Aprii la mia cerniera con calma, divertito dalla sua impazienza e dal suo culo oscenamente offerto, spinto e proteso verso di me. Tirai fuori un cazzo ormai di marmo e lo immersi con esasperante lentezza in una figa bagnata e bollente, già pronta. E mentre rabbiosa mi chiedeva sottovoce di fotterla e scoparla…e mentre nervosa inarcava il culo e mi tirava verso di sè con una mano, con l’altra cercava di raccogliere la gonna….

La scopai a colpi secchi, ritmati, lento nell’uscire, rapido e deciso nell’entrare, per pochi minuti… mentre mi pregava di far presto e sconvolta si chinava sempre di più… fu la comparsa di una coppia di vecchi zii nel fondo del viale ad eccitarmi sensibilmente tanto che esplosi rapidamente, indifferente al suo piacere, allorché, li vidi arrivare.

La tirai su, attirandola a me, come fosse un ostaggio: la sera era ormai avanzata, la vegetazione e l’albero ci coprivano e schermavano… ero sicuro che non potevano vederci ma semmai sentirci…così le cinsi la vita e il collo, intimandole il silenzio, per farle vedere ciò che io vedevo. Tentò di divincolarsi… impaurita:

“Non muoverti e stai zitta…”

“Finiamola…Ci possono vedere…”

“No e neppure ci sentiranno se stai zitta…”
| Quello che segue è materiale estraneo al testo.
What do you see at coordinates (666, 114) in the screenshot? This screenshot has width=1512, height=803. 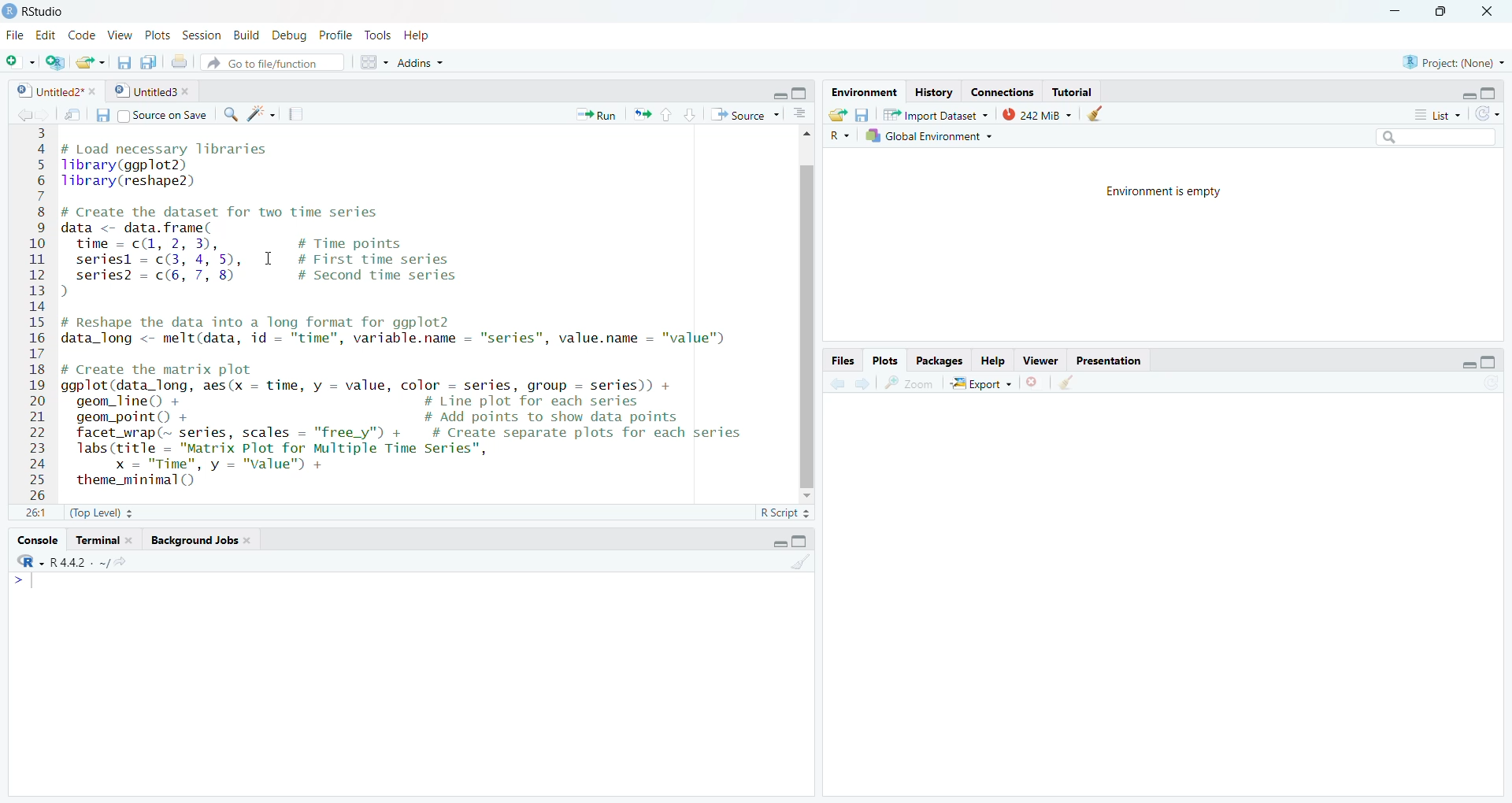 I see `up` at bounding box center [666, 114].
Gli zii passarono sotto i nostri occhi a meno di tre metri da noi. E mentre le mie dita la arpionavano, facendo il bagno nel lago inquieto di un corpo che vibrava di paura e di stimolazione… e strizzavano sadiche un capezzolo duro e ormai esposto, la mia lingua giocava lenta con il suo orecchio, bisbigliando gli spigoli taglienti di parole scostumate che, tra i brividi, laceravano la sua mente trattenute nel pavido affanno di un silenzioso respiro.